# STORED DATA
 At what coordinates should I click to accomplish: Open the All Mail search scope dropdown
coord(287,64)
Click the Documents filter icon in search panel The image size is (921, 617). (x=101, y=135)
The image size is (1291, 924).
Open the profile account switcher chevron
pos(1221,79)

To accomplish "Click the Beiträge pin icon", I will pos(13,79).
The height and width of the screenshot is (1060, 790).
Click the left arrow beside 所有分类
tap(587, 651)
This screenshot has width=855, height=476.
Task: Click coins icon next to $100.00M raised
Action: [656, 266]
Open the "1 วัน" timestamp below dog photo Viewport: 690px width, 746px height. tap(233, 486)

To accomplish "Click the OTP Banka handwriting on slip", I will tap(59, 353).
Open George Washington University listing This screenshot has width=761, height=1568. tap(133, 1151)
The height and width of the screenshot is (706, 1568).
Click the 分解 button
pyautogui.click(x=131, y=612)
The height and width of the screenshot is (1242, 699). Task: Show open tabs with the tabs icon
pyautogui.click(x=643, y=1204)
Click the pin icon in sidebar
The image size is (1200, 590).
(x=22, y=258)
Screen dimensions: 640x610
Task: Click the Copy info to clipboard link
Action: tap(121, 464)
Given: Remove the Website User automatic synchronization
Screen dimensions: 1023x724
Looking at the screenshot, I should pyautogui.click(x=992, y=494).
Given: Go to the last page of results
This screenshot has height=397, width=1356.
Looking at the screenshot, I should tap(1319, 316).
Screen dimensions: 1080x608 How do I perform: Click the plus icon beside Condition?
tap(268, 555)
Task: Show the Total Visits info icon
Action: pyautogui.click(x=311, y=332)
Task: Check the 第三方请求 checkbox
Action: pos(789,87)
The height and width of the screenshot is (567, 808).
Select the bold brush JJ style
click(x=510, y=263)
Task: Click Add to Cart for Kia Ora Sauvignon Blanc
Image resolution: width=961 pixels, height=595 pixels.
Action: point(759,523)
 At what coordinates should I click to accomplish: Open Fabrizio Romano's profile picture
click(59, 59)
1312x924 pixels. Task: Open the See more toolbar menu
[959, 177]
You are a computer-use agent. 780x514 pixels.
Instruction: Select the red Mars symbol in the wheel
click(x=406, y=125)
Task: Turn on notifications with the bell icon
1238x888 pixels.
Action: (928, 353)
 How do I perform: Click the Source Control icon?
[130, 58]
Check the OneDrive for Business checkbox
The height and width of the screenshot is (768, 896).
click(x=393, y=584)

# WHAT THIS TASK INVOLVES
Repeat each of the entries exactly.

# TASK RESULT
 At what coordinates should I click to accomplish: Open the All Mail search scope dropdown
coord(287,64)
Click the Documents filter icon in search panel The image size is (921, 617). (x=101, y=135)
The image size is (1291, 924).
Open the profile account switcher chevron
pos(1221,79)

To accomplish "Click the Beiträge pin icon", I will pos(13,79).
The height and width of the screenshot is (1060, 790).
Click the left arrow beside 所有分类
tap(587, 651)
This screenshot has width=855, height=476.
Task: Click coins icon next to $100.00M raised
Action: [656, 266]
Open the "1 วัน" timestamp below dog photo Viewport: 690px width, 746px height. tap(233, 486)

To accomplish "Click the OTP Banka handwriting on slip", I will tap(59, 353).
Open George Washington University listing This screenshot has width=761, height=1568. tap(133, 1151)
The height and width of the screenshot is (706, 1568).
Click the 分解 button
pyautogui.click(x=131, y=612)
The height and width of the screenshot is (1242, 699). Task: Show open tabs with the tabs icon
pyautogui.click(x=643, y=1204)
Click the pin icon in sidebar
The image size is (1200, 590).
(x=22, y=258)
Screen dimensions: 640x610
Task: Click the Copy info to clipboard link
Action: tap(121, 464)
Given: Remove the Website User automatic synchronization
Screen dimensions: 1023x724
Looking at the screenshot, I should pyautogui.click(x=992, y=494).
Given: Go to the last page of results
This screenshot has height=397, width=1356.
Looking at the screenshot, I should tap(1319, 316).
Screen dimensions: 1080x608 How do I perform: Click the plus icon beside Condition?
tap(268, 555)
Task: Show the Total Visits info icon
Action: pyautogui.click(x=311, y=332)
Task: Check the 第三方请求 checkbox
Action: pos(789,87)
The height and width of the screenshot is (567, 808).
Select the bold brush JJ style
click(x=510, y=263)
Task: Click Add to Cart for Kia Ora Sauvignon Blanc
Image resolution: width=961 pixels, height=595 pixels.
Action: point(759,523)
 At what coordinates should I click to accomplish: Open Fabrizio Romano's profile picture
click(59, 59)
1312x924 pixels. Task: Open the See more toolbar menu
[959, 177]
You are a computer-use agent. 780x514 pixels.
Instruction: Select the red Mars symbol in the wheel
click(x=406, y=125)
Task: Turn on notifications with the bell icon
1238x888 pixels.
Action: (928, 353)
 How do I perform: Click the Source Control icon?
[130, 58]
Check the OneDrive for Business checkbox
The height and width of the screenshot is (768, 896).
click(x=393, y=584)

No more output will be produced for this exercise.